Ancient Greeks, while offering beet greens to the god Apollo, served it on a silver platter. While in Egypt, slaves were the primary consumers of beets.
At all times and among different peoples, beets were considered an exclusively healing product. Even Hippocrates recognized it as useful for treating patients and included it in dozens of medicinal prescriptions. Serious works on its medicinal properties were left by Dioscoril and Avicenna.
Fodder beet, table beet and white beet varieties have been developed over time from cultivar such as wild beet. First sugar beets were bred from white table beet variety.
The discovery of beet sugar, alternative to sugarcane, in the history of science is related to Andreas Sigismund Marggraf, a German chemist, Member of the Prussian Academy of Sciences.
Franz Karl Achard was first to open the factory devoted to sugar extraction from beetroots in Poland. Since 1801, the work on selection of new beet varieties has become intense.
In folk medicine, sugar beets are highly praised for medical properties. Eating beet can help to increase immunity, improve digestion and metabolism. Sugar beet can improve cardiovascular system, hemoglobin production and blood vessel function. Beets can lower the risk of developing atherosclerosis, anemia, hypertension and leukemia.
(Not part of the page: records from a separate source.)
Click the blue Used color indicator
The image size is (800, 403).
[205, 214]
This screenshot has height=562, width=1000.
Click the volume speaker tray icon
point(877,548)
Beetroot juice extractions can cleanse our body of all unwanted toxins. In food poisoning, it is good to drink the fresh beet extract. In addition, modern pharmacology shows that sugar beet exhibits rejuvenating, nourishing, moisturizing and whitening activity on the face skin.
Beets production is a zero-waste cycling process. Its every part is used: sugar, pulp, molasses and even defecate. Waste is just as important as sugar. Molasses is used for the production of alcohol, glycerin, citric acid, yeast and organic acids. Defecate is considered an essential fertilizer for plants, and pulp is a juicy and healthy cattle feed supplement. In addition, ethanol, which is necessary for the production of diesel fuel, is made from sugar beet.